Item coordinate data:
-- Start --

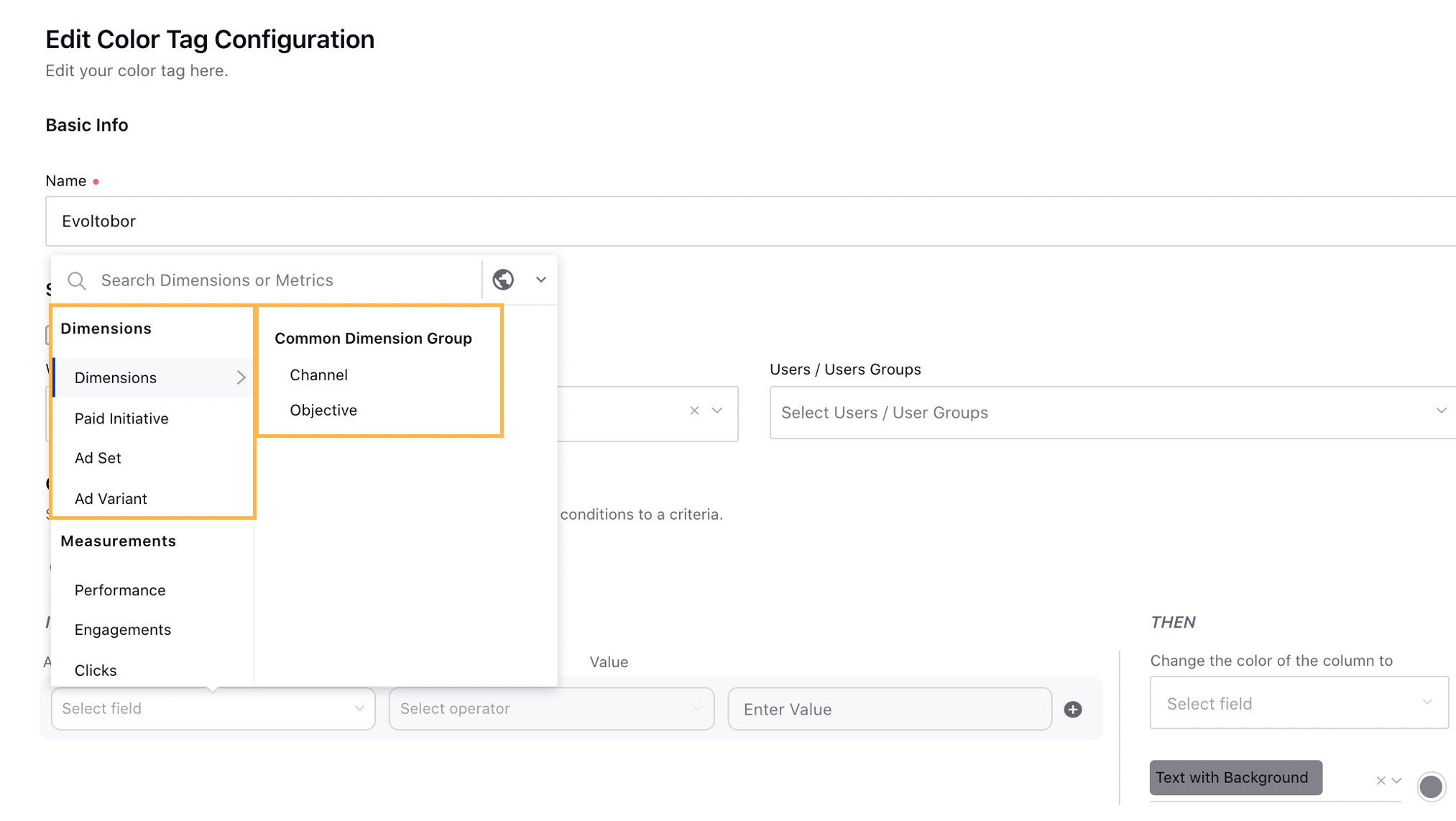Click the Select field dropdown in conditions
This screenshot has width=1456, height=821.
[x=211, y=709]
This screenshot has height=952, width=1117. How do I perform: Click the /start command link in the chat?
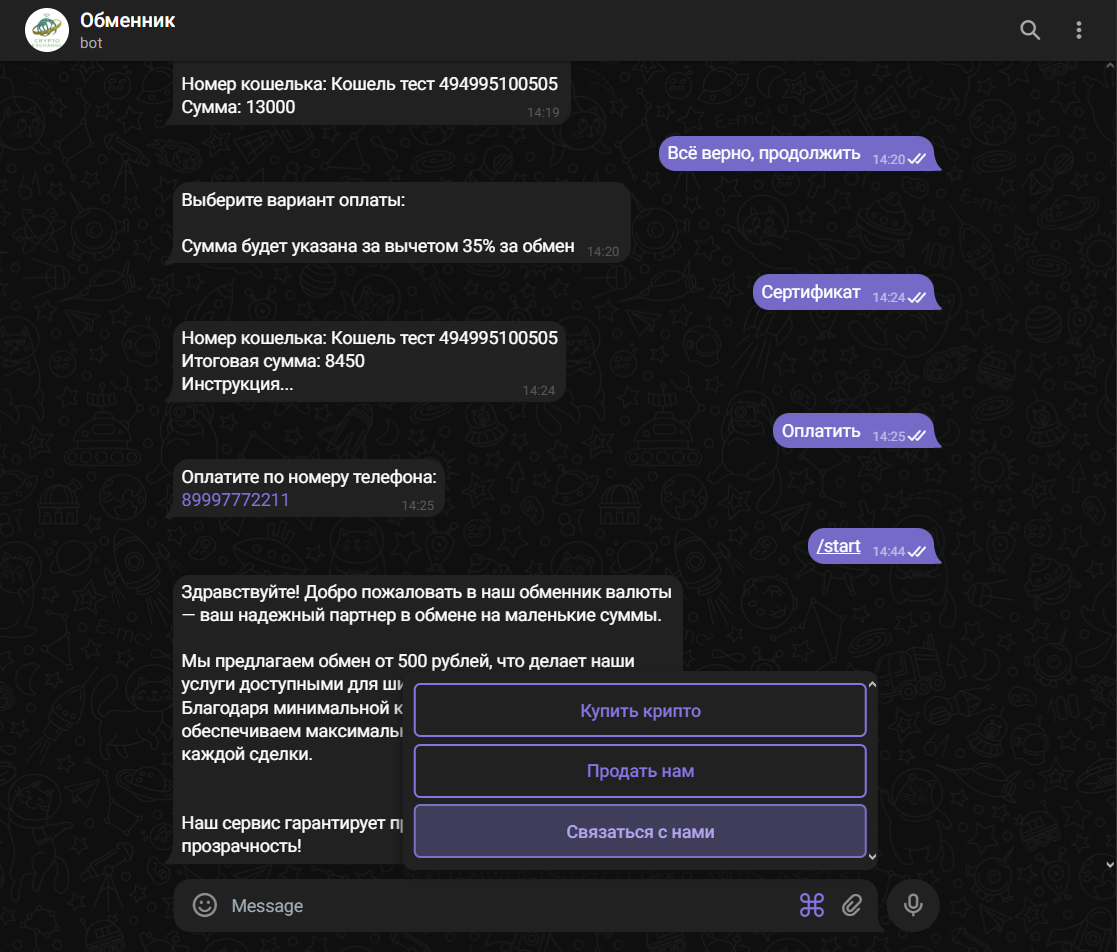(x=838, y=546)
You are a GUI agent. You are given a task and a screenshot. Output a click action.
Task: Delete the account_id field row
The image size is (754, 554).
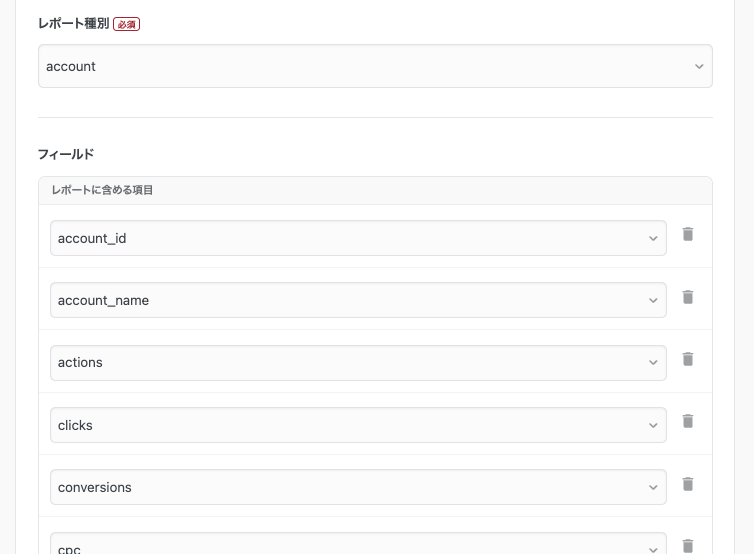[x=688, y=234]

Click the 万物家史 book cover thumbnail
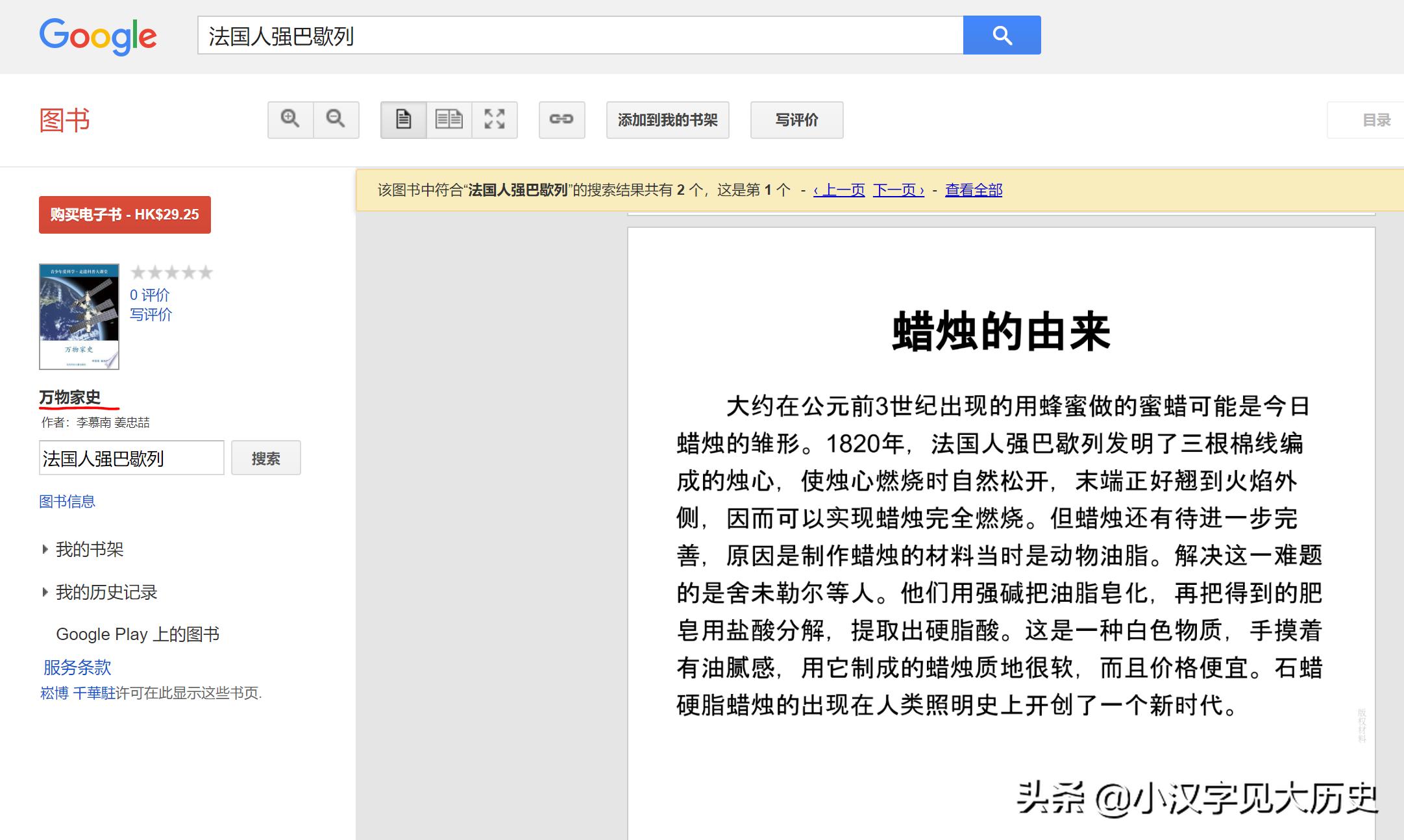point(80,316)
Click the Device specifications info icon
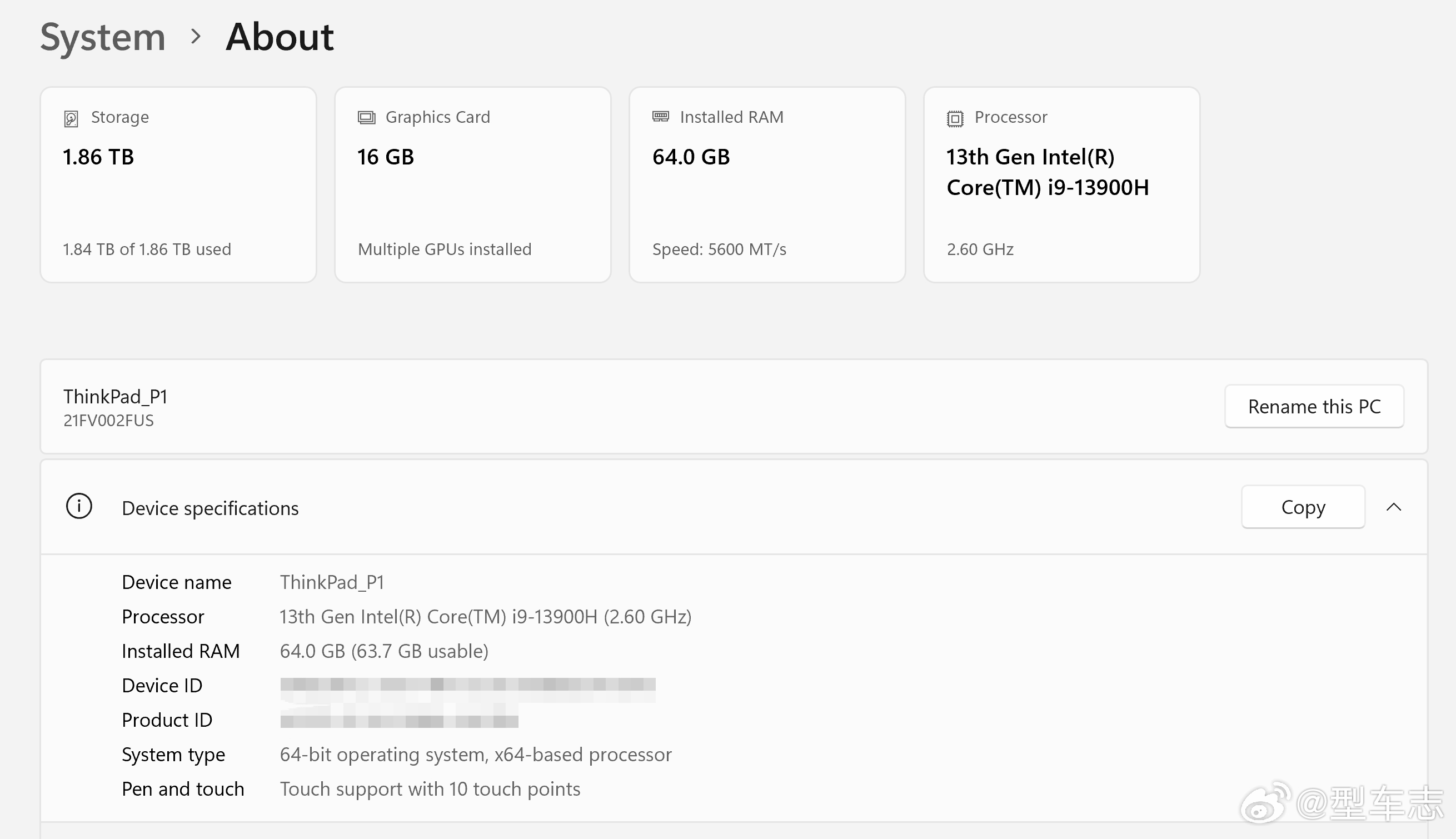The image size is (1456, 839). 79,507
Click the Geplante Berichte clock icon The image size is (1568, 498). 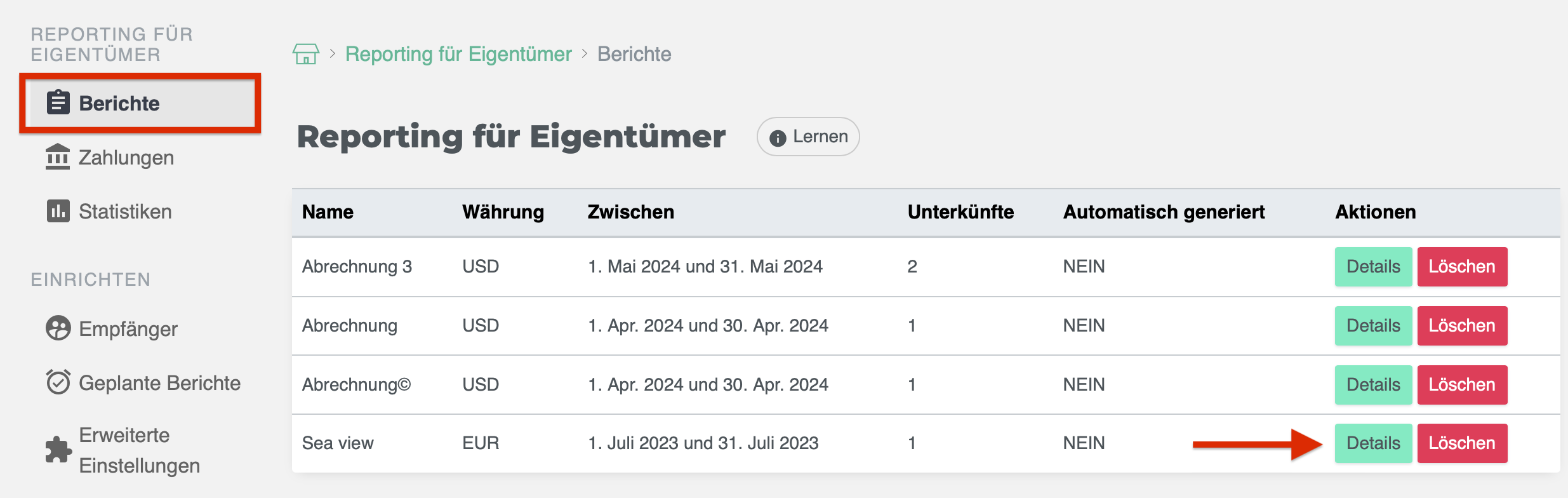tap(58, 382)
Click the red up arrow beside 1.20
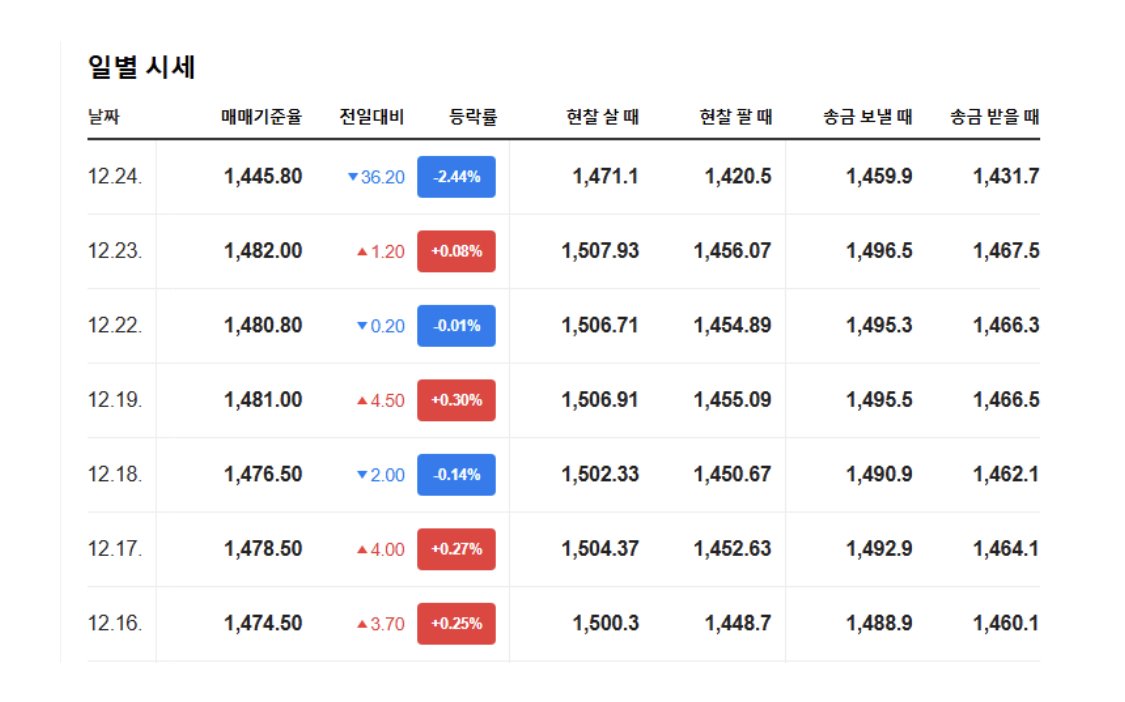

-- End --

■ **What is required**: Rewrite the entries from the start through the line containing "The image size is (1456, 839). 79,507", putting "information icon" in place of "info icon" and leaving everything else unchanged. Omit the pictures.

■ **Written answer**:
Click the Select field dropdown in conditions
This screenshot has width=1456, height=821.
[x=211, y=709]
This screenshot has height=952, width=1117. How do I perform: Click the /start command link in the chat?
(x=838, y=546)
You are a GUI agent. You are given a task and a screenshot. Output a click action.
Task: Delete the account_id field row
The image size is (754, 554).
[x=688, y=234]

Click the 万物家史 book cover thumbnail
point(80,316)
Click the Device specifications information icon
The image size is (1456, 839). 79,507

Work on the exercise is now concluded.